Mi hermana me lo comunicó así: “Hoy, con Regis, hemos ido a Ben Junes; al llegar al primer grupo que nos esperaba, nos hemos “topado” con la furgoneta del Ejército; estaba metiendo a los emigrantes… Ellos, pidiéndonos ayuda; nosotros dos, atónitos… Se nos han llevado a nuestros hijos, delante de nuestras narices, y nosotros sin poder hacer nada. Después, piensas: quizás podías haber intercedido por ellos, hacer parar la furgoneta… Sólo hemos llorado y rezado. Hemos llegado a Tánger con el corazón encogido”…
Mi hermana, con Regis, iba a llevar alimentos a los emigrantes que, en el bosque de Beliones, sobreviven mientras esperan una oportunidad para entrar en la ciudad vallada de Ceuta. Si queremos encontrarnos con ellos, hemos de hacerlo manteniendo contacto permanente a través del teléfono, y no puedo dejar de pensar que los militares se han servido de esas llamadas para localizar y arrestar a quienes la caridad pide que se hagan visibles para coger el pedazo de pan que les llevamos.
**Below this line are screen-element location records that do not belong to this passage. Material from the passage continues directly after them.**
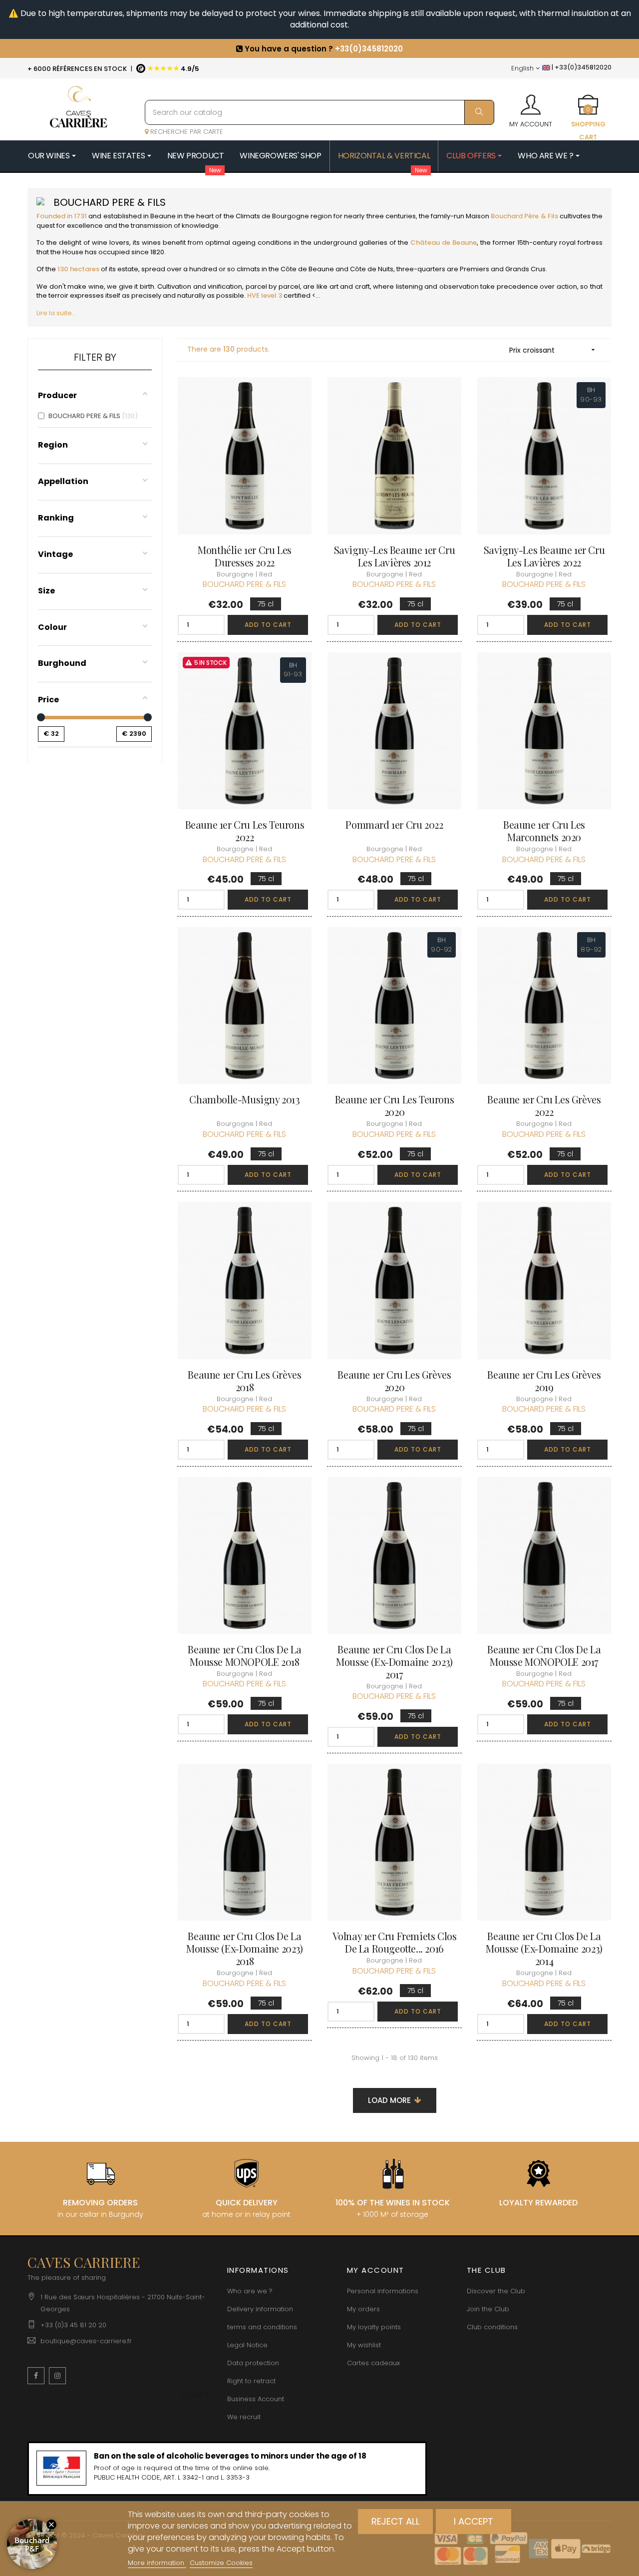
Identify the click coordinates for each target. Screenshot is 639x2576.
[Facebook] (36, 2376)
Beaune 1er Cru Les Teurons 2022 (245, 831)
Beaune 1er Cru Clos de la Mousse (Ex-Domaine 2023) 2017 (394, 1661)
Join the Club (488, 2309)
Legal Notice (247, 2345)
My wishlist (364, 2345)
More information (157, 2563)
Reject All (395, 2521)
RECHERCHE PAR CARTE (185, 131)
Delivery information (260, 2309)
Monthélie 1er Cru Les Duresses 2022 (245, 556)
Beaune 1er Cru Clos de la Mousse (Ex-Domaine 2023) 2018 (244, 1948)
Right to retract (251, 2381)
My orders (363, 2309)
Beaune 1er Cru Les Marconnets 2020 (544, 831)
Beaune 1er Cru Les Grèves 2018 (244, 1381)
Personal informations (382, 2291)
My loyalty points (374, 2327)
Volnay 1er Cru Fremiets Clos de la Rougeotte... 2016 (394, 1942)
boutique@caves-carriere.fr (86, 2341)
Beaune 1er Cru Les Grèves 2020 (394, 1381)
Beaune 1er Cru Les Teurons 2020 (394, 1105)
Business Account (255, 2399)
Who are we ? (250, 2291)
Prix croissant (553, 350)
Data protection (253, 2363)
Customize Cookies (221, 2563)
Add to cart (268, 624)
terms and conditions (262, 2327)
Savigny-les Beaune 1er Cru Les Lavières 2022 (544, 556)
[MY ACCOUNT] (530, 101)
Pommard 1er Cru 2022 (394, 824)
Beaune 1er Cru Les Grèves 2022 (544, 1105)
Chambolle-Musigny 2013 (244, 1099)
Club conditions (492, 2327)
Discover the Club (496, 2291)
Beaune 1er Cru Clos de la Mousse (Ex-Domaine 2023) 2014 (544, 1948)
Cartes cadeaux (373, 2363)
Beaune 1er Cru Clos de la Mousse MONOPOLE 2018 (244, 1655)
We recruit (244, 2417)
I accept (473, 2521)
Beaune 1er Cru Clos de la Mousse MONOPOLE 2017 (544, 1655)
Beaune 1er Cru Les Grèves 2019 (544, 1381)
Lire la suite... (56, 313)
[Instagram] (57, 2376)
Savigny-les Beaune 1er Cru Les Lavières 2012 (394, 556)
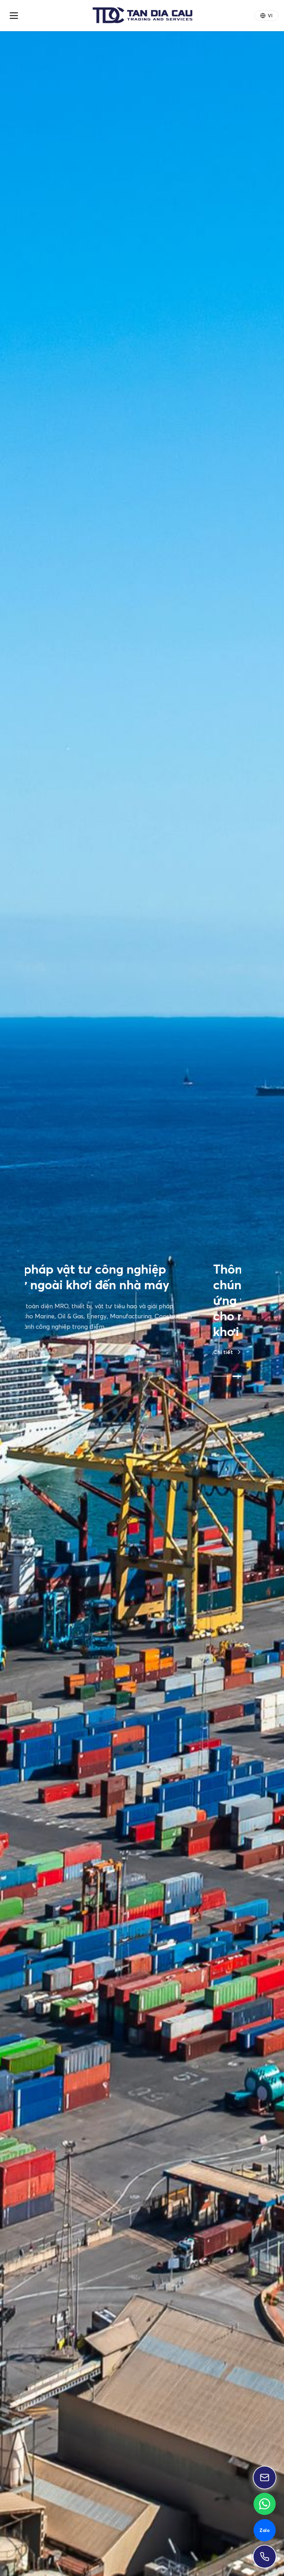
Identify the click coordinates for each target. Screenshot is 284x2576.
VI (270, 15)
En la misa del próximo domingo de Pascua, domingo del Buen Pastor, con Regis y con toda la comunidad eclesial, mi hermana escuchará las palabras del salmista: “La misericordia del Señor llena la tierra; la palabra del Señor hizo el cielo”. Y habrá de conjugar, con el corazón encogido, su experiencia de llanto en el bosque y la confesión de fe que se hace en la asamblea litúrgica: habrá de conjugar lágrimas de víctimas y misericordia de Dios, impotencia del creyente y memoria del poder creador de Dios.
Esa síntesis admirable, propia del Reino de Dios, la hará en ti, Iglesia amada del Señor, el Espíritu de Cristo. Sólo él sabe aunar lágrimas y alegría, debilidad y victoria, abajamiento y enaltecimiento.
Fíjate en tu Señor, en tu Pastor. Si lo reconoces en Jesús de Nazaret, ves que se hizo siervo de todos y dio la vida por sus ovejas. Si lo contemplas en la Eucaristía, su servicio y su vida entregada se te revelan en un pan consagrado, fraccionado, repartido y comulgado. Si lo ves en ti misma, ves que todavía hace suya tu debilidad, hace suyas tus lágrimas, hace suyos tus deseos de liberación. Si lo ves en los pobres, ves que en unos es olvidado, en otros perseguido, en todos menospreciado. Si lo ves en los emigrantes, el corazón se te encoge de pena porque, en ellos, todavía continuamos atormentado y crucificando a nuestro Señor. Es tu Señor el que, en Beliones, ha sido empujado a las furgonetas del ejército para ser desplazado lejos de las fronteras de un país de epulones, de amos, de dueños; una vez más tu Señor habrá sido humillado y vejado y abandonado como un no hombre, como un sin derechos, como uno de quien Dios se ha olvidado. Pero tú sabes que, en su debilidad, él es siempre tu Señor, él es siempre tu Pastor, él es el Resucitado a quien se ha dado para siempre todo poder.
Por eso hoy confiesas con las víctimas y se lo recuerdas a los verdugos: “Sabed que el Señor es Dios, que él nos hizo y somos suyos”.
Por eso hoy tú y tus pobres cantaréis con el salmista: “El Señor es bueno, su misericordia es eterna, su fidelidad por todas las edades”. Vuestro salmo resonará en la catedral y en las furgonetas del ejército; resonará en la asamblea del débil rebaño del Hijo de Dios, y en el corazón de aquellos a quienes el poder priva del derecho a un futuro digno del hombre. Esa misma bondad, la misma misericordia, la misma fidelidad, que son la esperanza de los pobres, serán el infierno de quienes los condenan a morir en la pobreza.
No llores, hermana mía, por los pobres: llora por sus verdugos.